Material provided:
## begin

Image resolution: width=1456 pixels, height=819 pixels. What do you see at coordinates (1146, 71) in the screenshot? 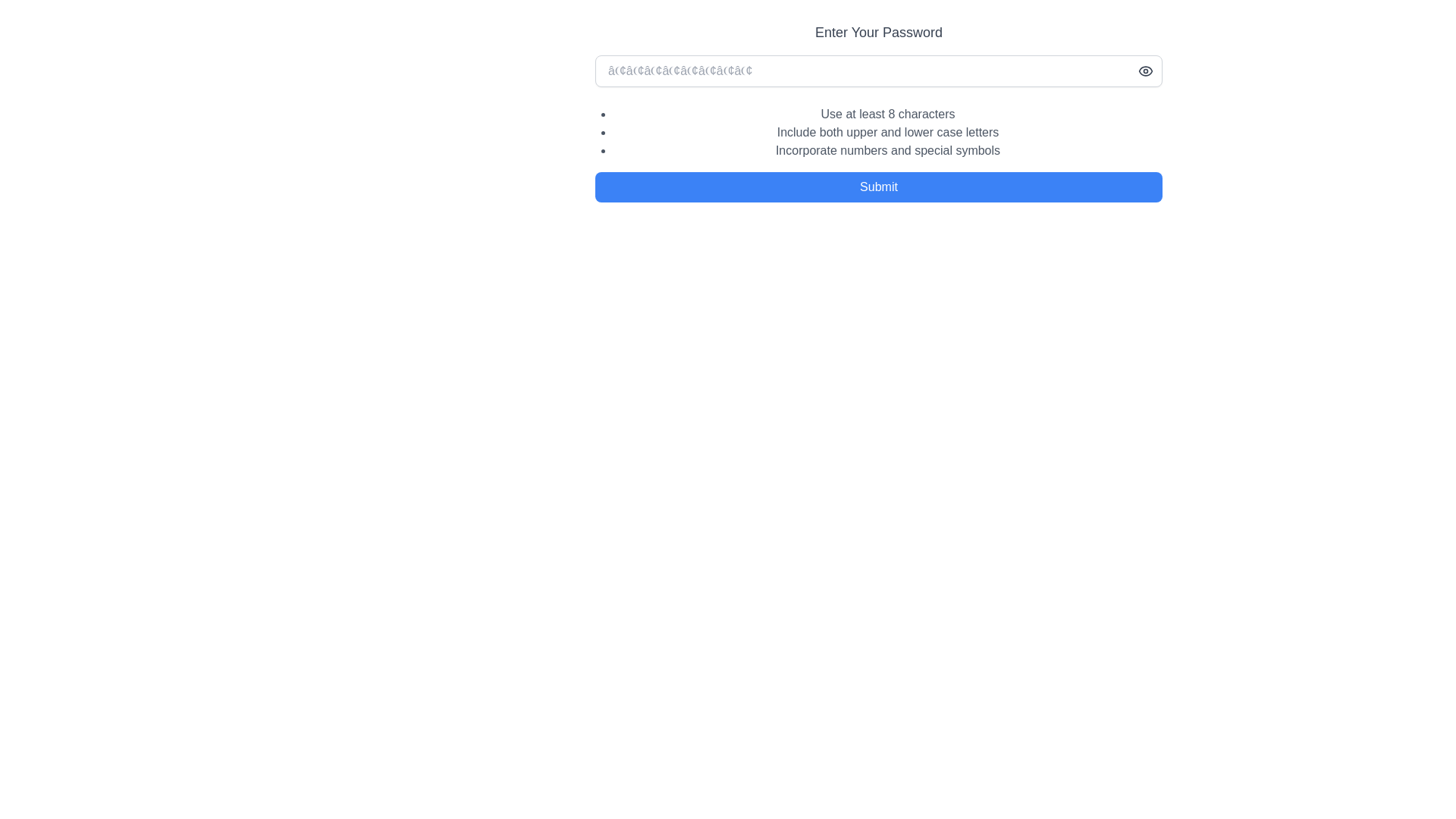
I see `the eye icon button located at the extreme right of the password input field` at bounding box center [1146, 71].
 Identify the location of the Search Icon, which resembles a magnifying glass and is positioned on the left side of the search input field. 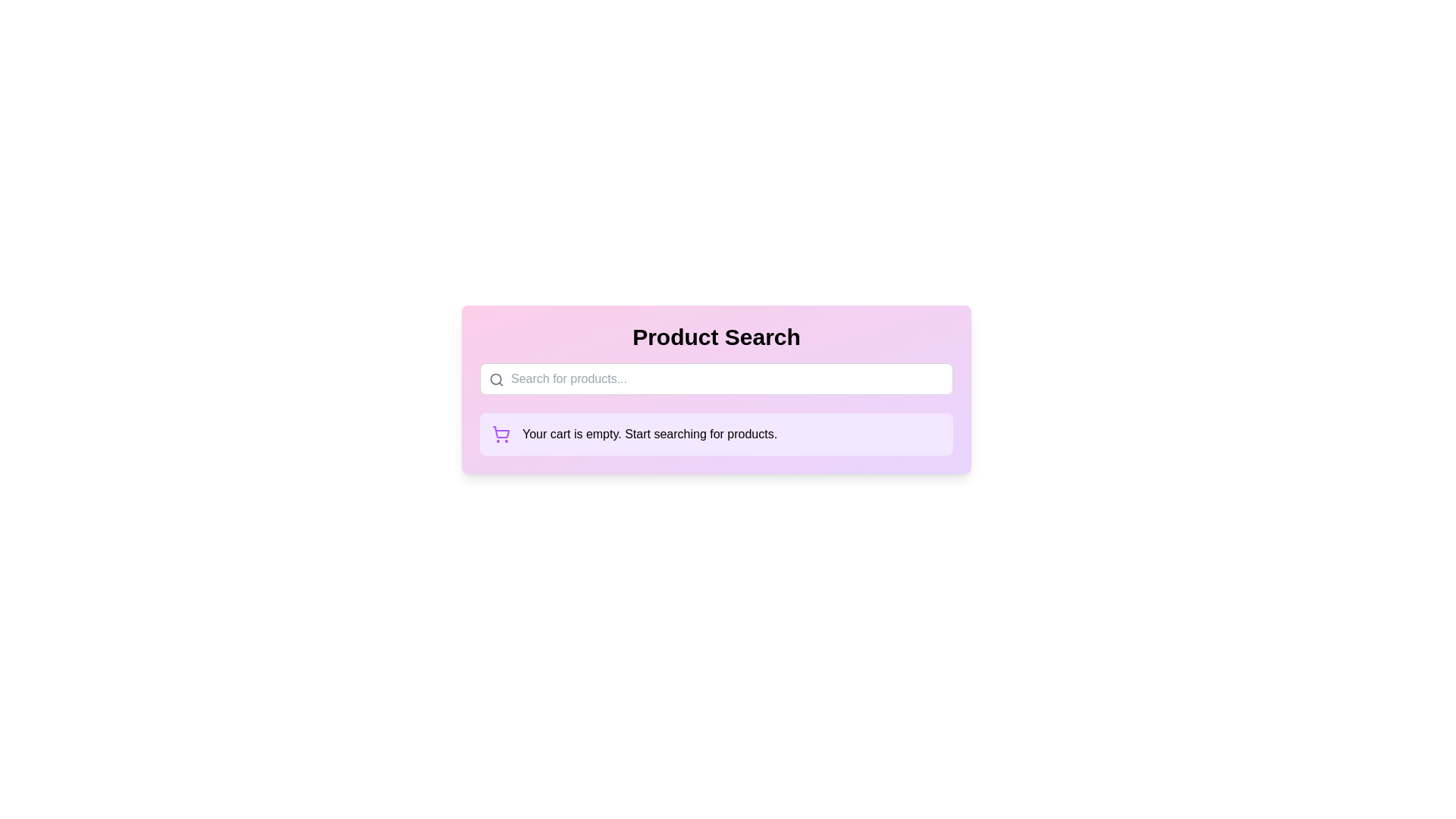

## end
## begin

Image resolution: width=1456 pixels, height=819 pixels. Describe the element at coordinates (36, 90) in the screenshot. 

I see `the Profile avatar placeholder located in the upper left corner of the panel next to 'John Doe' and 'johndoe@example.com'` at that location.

## end

Task objective: Could you copy the data word for word, starting with the line containing "Image resolution: width=1456 pixels, height=819 pixels. What" and continuing through the line containing "Identify the location", leaving out the pictures?

Problem solution:
Image resolution: width=1456 pixels, height=819 pixels. What do you see at coordinates (1146, 71) in the screenshot? 
I see `the eye icon button located at the extreme right of the password input field` at bounding box center [1146, 71].
 Identify the location of the Search Icon, which resembles a magnifying glass and is positioned on the left side of the search input field. 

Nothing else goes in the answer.